Tally the lines of the material that contain the string "width". Give only the number.

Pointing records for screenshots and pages
━━━━━━

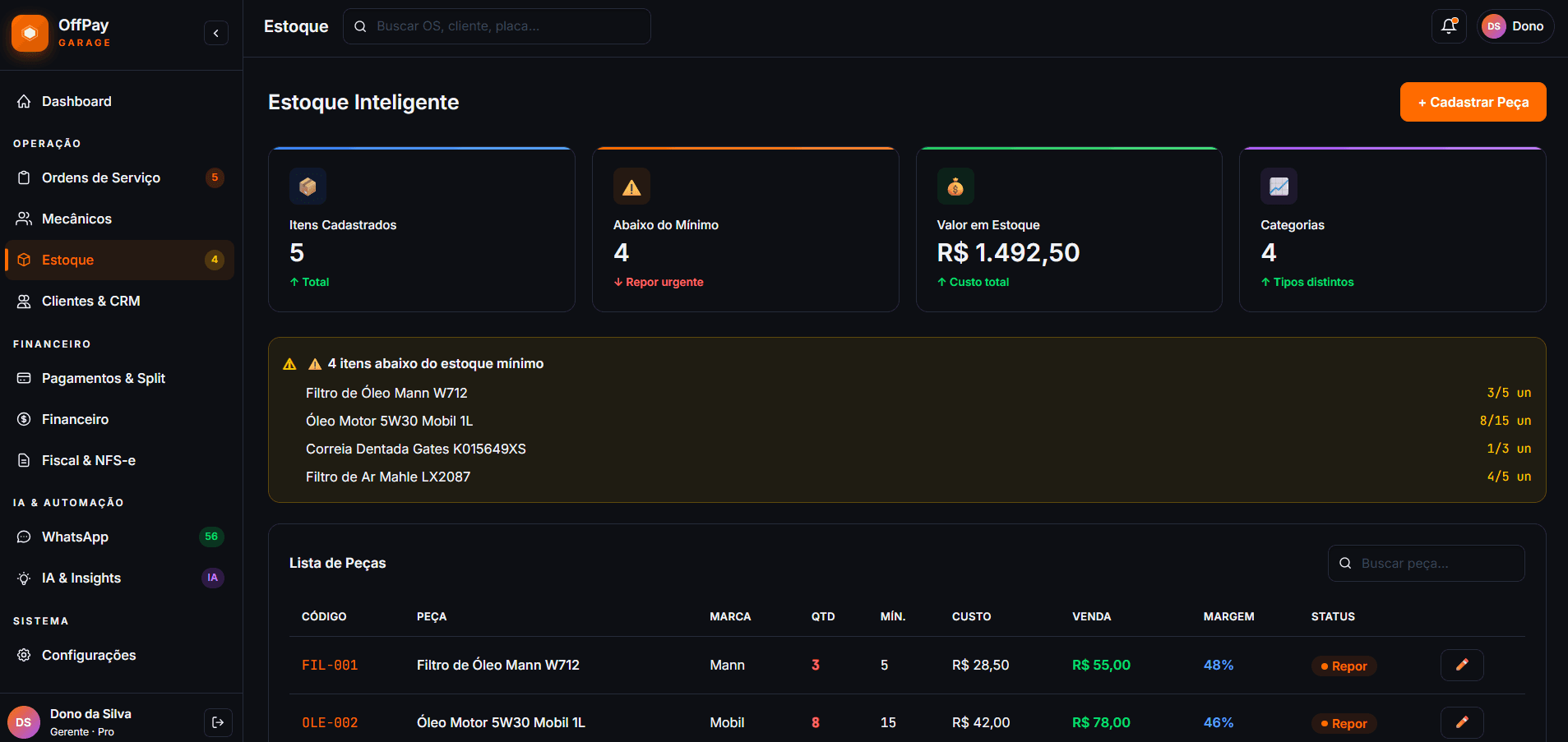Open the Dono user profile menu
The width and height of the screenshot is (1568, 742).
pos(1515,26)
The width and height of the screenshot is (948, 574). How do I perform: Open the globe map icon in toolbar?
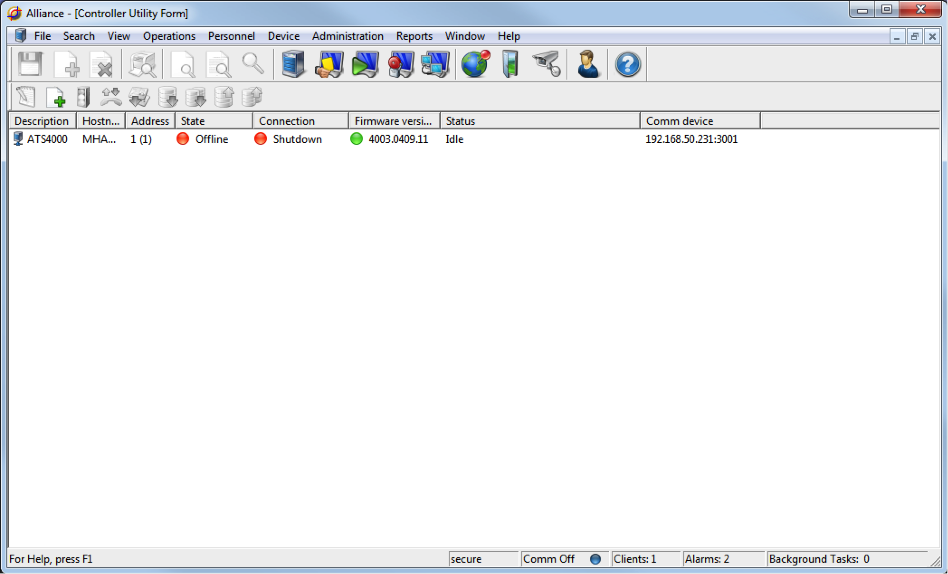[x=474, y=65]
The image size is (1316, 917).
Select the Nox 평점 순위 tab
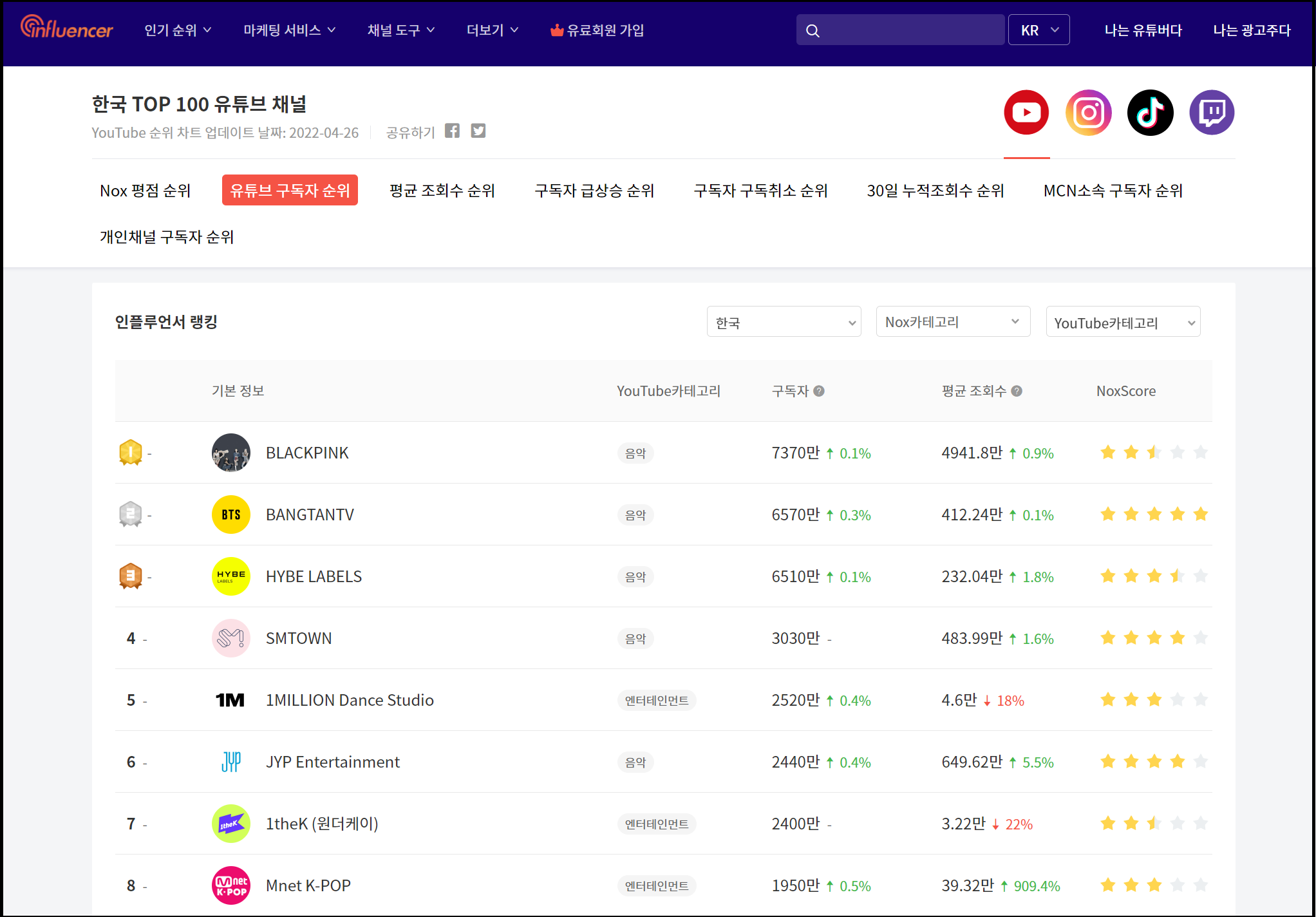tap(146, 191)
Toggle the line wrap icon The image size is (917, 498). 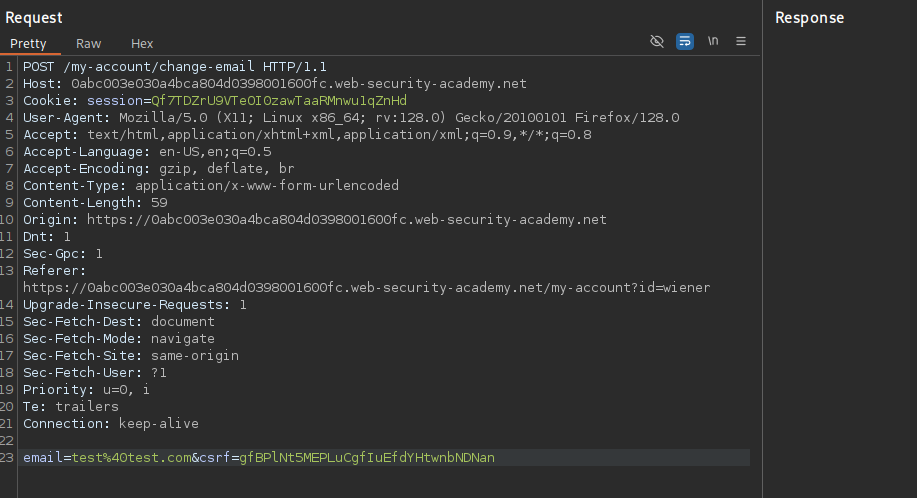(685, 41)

━━━━━━

[Expected answer] 2